Todos moradores do meu prédio e ainda amigos dividiam dessas fantasias infantis que todos já vivenciaram em uma época da vida, mas a minha preferida vinha a noite, depois de ter jantado e estar de banho tomado pronto para me deitar
Minha mãe, tendo além de mim, um garoto eufórico e muitas vezes ansioso e sem controle, também tinha meu irmão com características bem semelhantes. O método que ela arranjou para nos acalmar e ter sossego, sem ela saber, era a melhor das brincadeiras.
As luzes se apagavam em um tom de mistério, nossos pequenos corpos ficavam confortáveis deitados em sua enorme cama, o cheiro de insenso começava a se exalar e aos poucos a música vinha...Enya era a trilha sonora dos melhores sonhos que eu já tive.
Com cantos angelicais e tons celtas, eu mergulhava em um sonho mágico e cheio de fantasia onde meu corpo perdia total peso e voava junto com fadas atrás de dragões, elementais que se escondiam atrás de grandes árvores fosforescentes e elfos com duendes brincavam perto de riachos brilhantes.
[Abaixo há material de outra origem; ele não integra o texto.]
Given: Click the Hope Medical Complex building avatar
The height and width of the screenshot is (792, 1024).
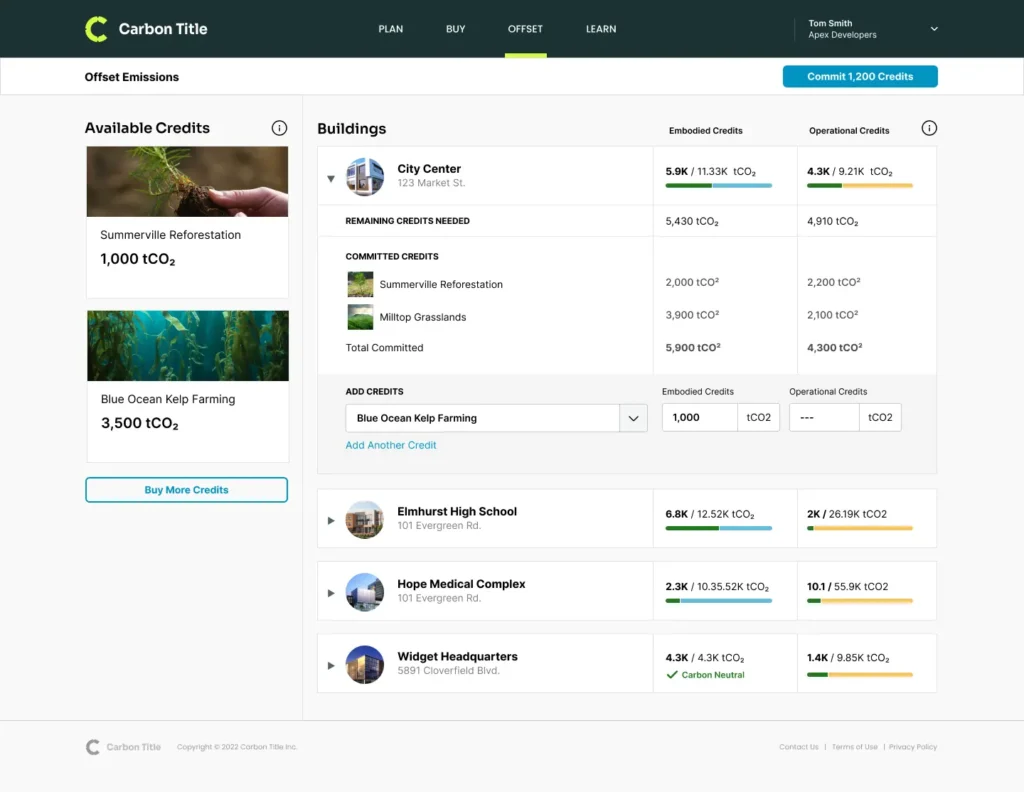Looking at the screenshot, I should [x=365, y=592].
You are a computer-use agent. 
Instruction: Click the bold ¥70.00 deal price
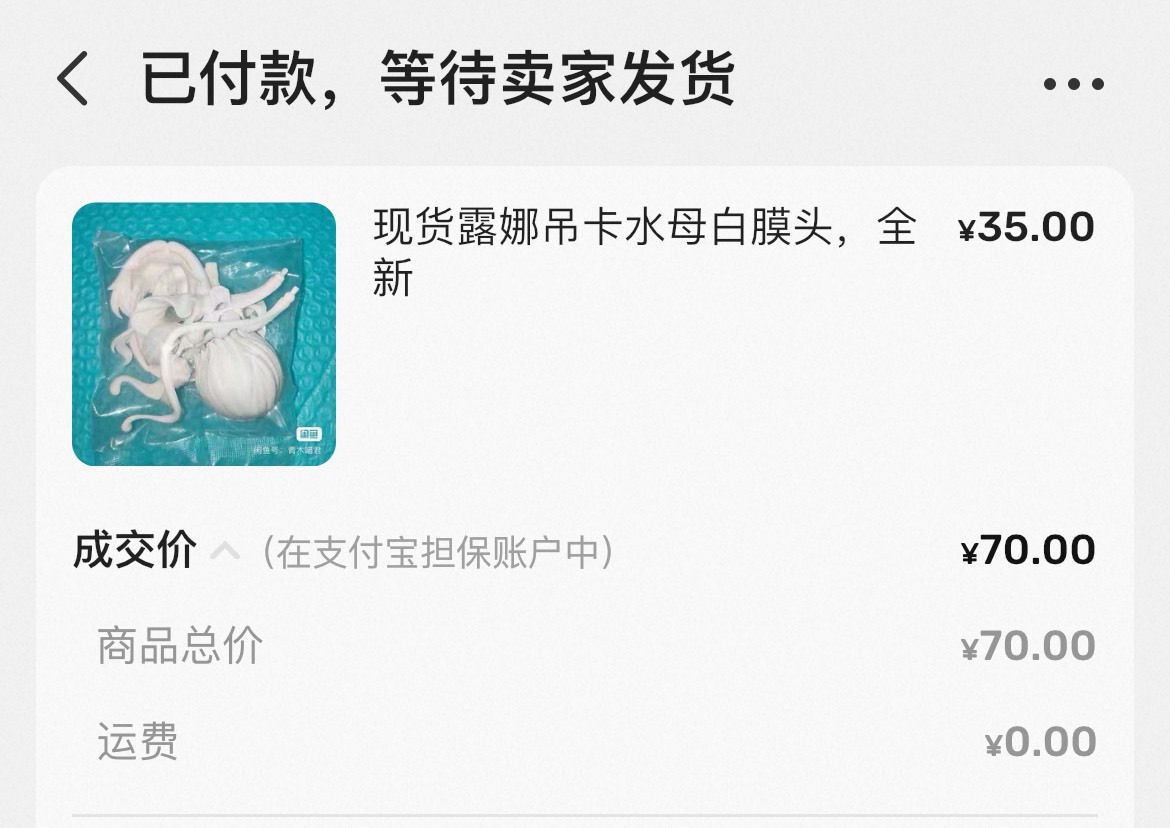(x=1028, y=551)
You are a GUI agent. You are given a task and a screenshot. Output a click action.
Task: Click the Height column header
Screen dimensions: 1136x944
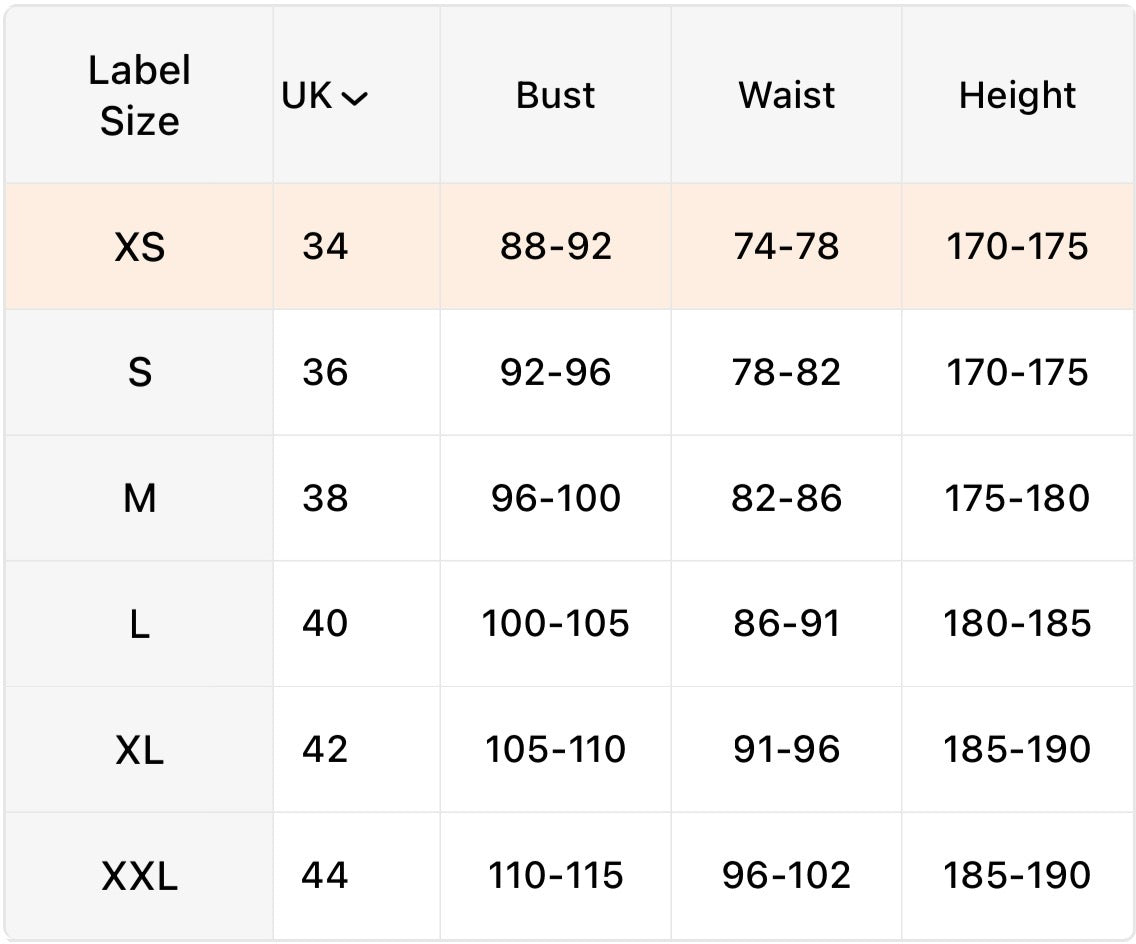(1017, 96)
Esses sonhos duravam o período de duas ou três músicas antes de irmos dormir, mas nas nossas mentes eram uma infinidade única e mágica, a melhor diversão do dia onde o propósito era exatamente o oposto do que as brincadeiras de tarde proporcionavam, a euforia.
Hoje em dia, quando poucas vezes ouço Enya, consigo ter um leve resquício desses momentos mágicos que tinhamos na infância, onde podemos ser quem quisermos, fazer o que desejamos sem nos importarmos com o amanhã e corrermos neste mundo cheio de alegria e fantasia da maneira que quisermos.
Obrigado mãe, por me fazer a aprender a sonhar do jeito mais puro.